NORTHWESTERN (US) — Nearly 70 percent of men who had a rising prostate-specific antigen (PSA) level, but a normal biopsy, were eventually diagnosed with prostate cancer.
The findings, presented at the annual meeting of the American Urological Association, stress the importance of individual patient trends and repeated follow-ups, even if a biopsy is negative.
“Our findings show an elevated and rising PSA level or velocity should lead a clinician to follow a patient more closely, even if he has a negative biopsy,” says William Catalona, professor of urology at Northwestern University.
“One negative biopsy isn’t the end of the road.”
PSA is a substance whose elevated levels can indicate prostate cancer but can also be caused by prostate inflammation or enlargement or other conditions. Catalona was the first to show in 1991 that a simple blood test measuring PSA levels could be used to detect prostate cancer.

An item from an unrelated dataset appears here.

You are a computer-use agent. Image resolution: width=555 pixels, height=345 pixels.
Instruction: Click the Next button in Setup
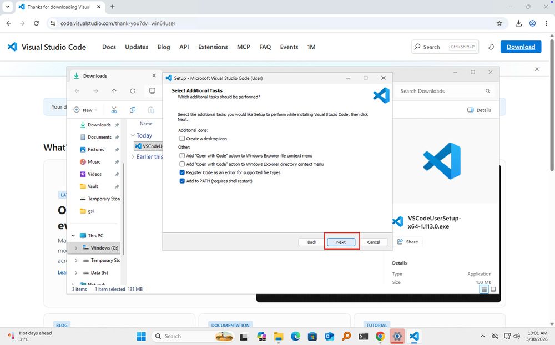tap(341, 242)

For the study, researchers looked in their database at the history of 97 patients with a rising PSA trend (or velocity) who had a subsequent negative biopsy and found 66 percent of patients were eventually diagnosed with prostate cancer, 20 percent had a benign prostate, 8 percent had protatitis, and 6 percent had premalignant lesions.
“This underscores the importance of using a patient’s individual PSA trend when deciding whether to pursue a prostate biopsy,” says Gregory Auffenberg, a urology resident. “It’s not enough to only look at an individual PSA value when historical data is also available.”
The research was supported in part by the Urological Research Foundation, Prostate SPORE Grant and a Lurie Cancer Center grant.